Pleszki zakładają lęg

pleszki zakładają lęg

Pleszki należą do ptaków dość licznie występujących w Polsce (około pół miliona par) i co ciekawe; ich populacja podwoiła się w ciągu ostatnich kilkunastu lat. Obecnie często spotyka się je w miastach, a swoje gniazda zakładają w obszernych dziuplach, pod okapami i w załomach budynków, a także w budkach lęgowych – zarówno zamkniętych jak i półotwartych. I właśnie w ostatnich dniach para pleszek założyła lęg w budce lęgowej wiszącej na złotokapie w moim ogródku. Kwitnący złotokap tworzy piękne otoczenie budki ale myślę, że nie to zdecydowało o wyborze pleszek. Moja budka jest przeznaczona dla sikorek-bogatek ale pleszki są niemal dokładnie tej samej wielkości co bogatki, zatem budka okazała się w sam raz. Większość źródeł podaje, że pleszki wybierają budki lub dziuple o dużym otworze wlotowym (np. te przeznaczone dla szpaków), zatem nie powinny były zainteresować się budką dla bogatek, a jednak to ją właśnie wybrały. Dla mnie to wielka radość móc obserwować z bliska te piękne ptaki.
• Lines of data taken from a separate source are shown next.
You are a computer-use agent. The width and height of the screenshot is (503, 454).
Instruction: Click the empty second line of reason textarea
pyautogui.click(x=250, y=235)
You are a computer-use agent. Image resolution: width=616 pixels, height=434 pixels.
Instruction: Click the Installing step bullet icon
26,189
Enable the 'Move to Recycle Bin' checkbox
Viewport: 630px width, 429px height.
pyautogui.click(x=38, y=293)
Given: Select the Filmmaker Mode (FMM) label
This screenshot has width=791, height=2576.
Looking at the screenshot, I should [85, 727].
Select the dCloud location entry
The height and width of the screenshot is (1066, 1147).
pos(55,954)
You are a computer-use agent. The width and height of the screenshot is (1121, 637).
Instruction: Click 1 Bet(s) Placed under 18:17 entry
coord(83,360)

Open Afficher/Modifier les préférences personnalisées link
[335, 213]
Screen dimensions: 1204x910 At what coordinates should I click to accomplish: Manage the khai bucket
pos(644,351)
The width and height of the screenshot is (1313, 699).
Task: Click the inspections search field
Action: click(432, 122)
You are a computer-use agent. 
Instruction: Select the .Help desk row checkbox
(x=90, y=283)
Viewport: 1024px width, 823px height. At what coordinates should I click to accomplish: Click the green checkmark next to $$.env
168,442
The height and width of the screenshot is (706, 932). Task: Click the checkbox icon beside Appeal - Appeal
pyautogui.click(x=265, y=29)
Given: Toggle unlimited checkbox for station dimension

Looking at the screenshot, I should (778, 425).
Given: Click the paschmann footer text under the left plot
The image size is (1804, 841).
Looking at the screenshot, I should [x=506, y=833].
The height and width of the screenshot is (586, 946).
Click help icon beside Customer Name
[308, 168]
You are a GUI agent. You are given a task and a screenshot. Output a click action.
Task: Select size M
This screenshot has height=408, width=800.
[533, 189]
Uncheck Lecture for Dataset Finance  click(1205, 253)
Z niewiadomych powodów pleszki są częstymi ofiarami pasożytnictwa gniazdowego kukułek czyli mówiąc inaczej; kukułki chętnie podrzucają swoje jaja do gniazd pleszek. Założenie przez pleszki lęgu w budce dla bogatek całkowicie eliminuje taką możliwość, bowiem kukułka jest za duża żeby się zmieścić do otworu wlotowego celem złożenia jajka. Zresztą do otworu budki dla szpaków też się nie zmieści.

U pleszek obserwujemy dymorfizm płciowy czyli samce różnią się wyglądem od samic. I to znacznie. Cechą charakterystyczną obu płci jest pomarańczowy ogonek, który zresztą dał ptakom nazwę łacińską, jak również nazwy w wielu językach. Nazwa łacińska to: Phoenicurus, co można przetłumaczyć: krwistoczerwony ogon, z kolei nazwa francuska to: Roueqeue à front blanc, co znaczy: czerwony ogon i białe czoło. Ciekawa sprawa z tym czerwonym ogonem bo dla mnie jest on pomarańczowy a nie czerwony, ale być może te nazwy ustalały kobiety a wiadomo, że kobiety postrzegają kolory nieco inaczej niż mężczyźni. W każdym razie nazwy angielska (Common Redsstart) i i niemiecka (Gartenrotschwanz) też nawiązują do czerwieni.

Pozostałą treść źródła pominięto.